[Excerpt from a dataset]
"""

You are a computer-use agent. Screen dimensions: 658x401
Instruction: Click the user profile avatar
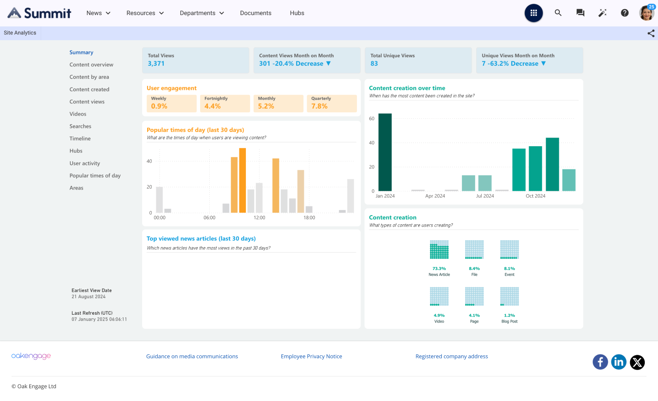pos(647,13)
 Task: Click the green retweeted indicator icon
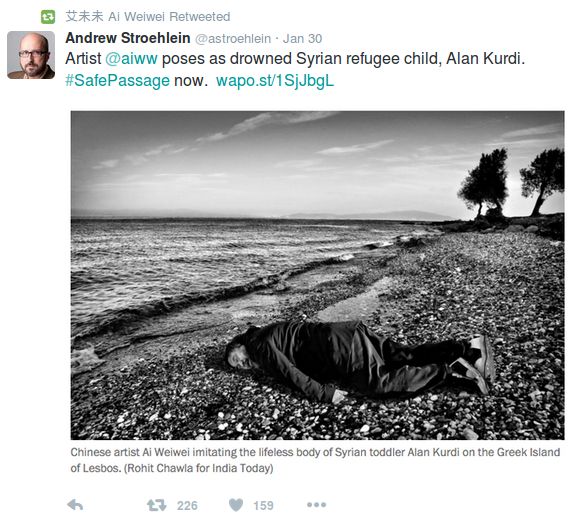(48, 17)
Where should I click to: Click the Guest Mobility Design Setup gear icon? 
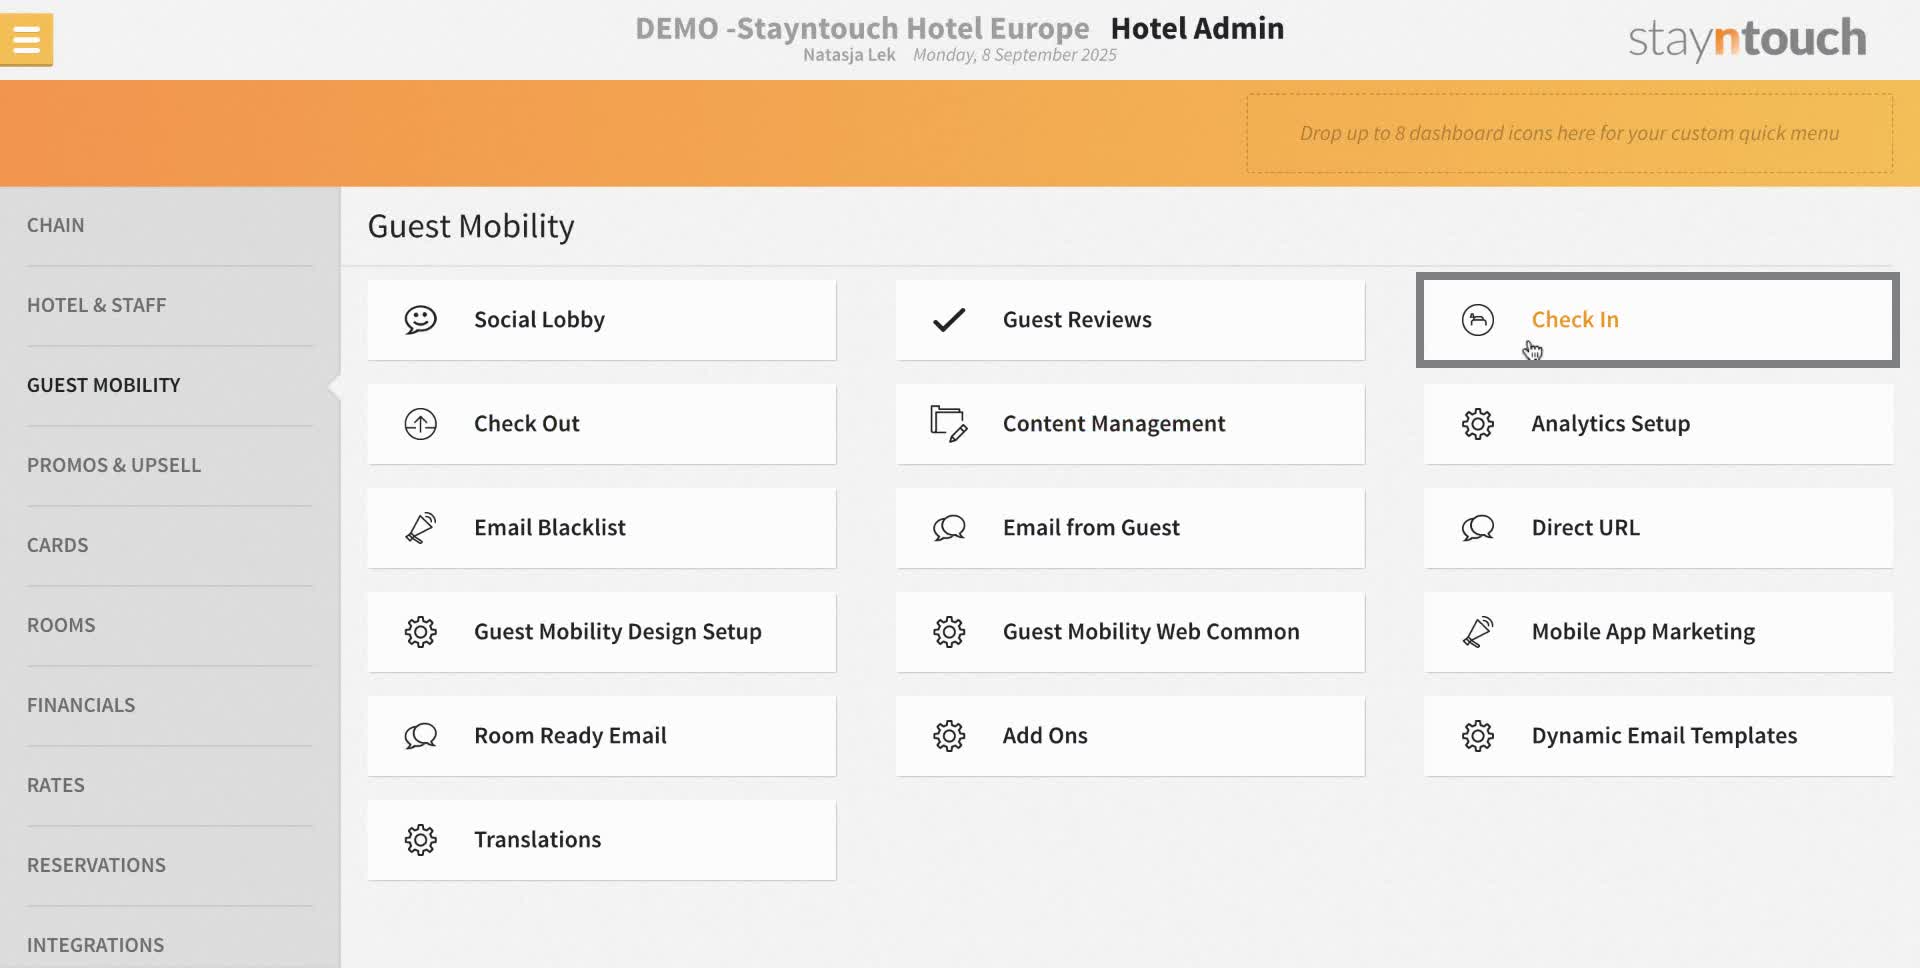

"""

Set task —
Rewrite the rows above as a numbered list, omitting any blank lines. Leave the pictures out of the answer.

The solution —
1. You are a computer-use agent. Screen dimensions: 658x401
2. Instruction: Click the user profile avatar
3. pos(647,13)
4.  Task: Click the green retweeted indicator icon
5. (48, 17)
6. Where should I click to: Click the Guest Mobility Design Setup gear icon? 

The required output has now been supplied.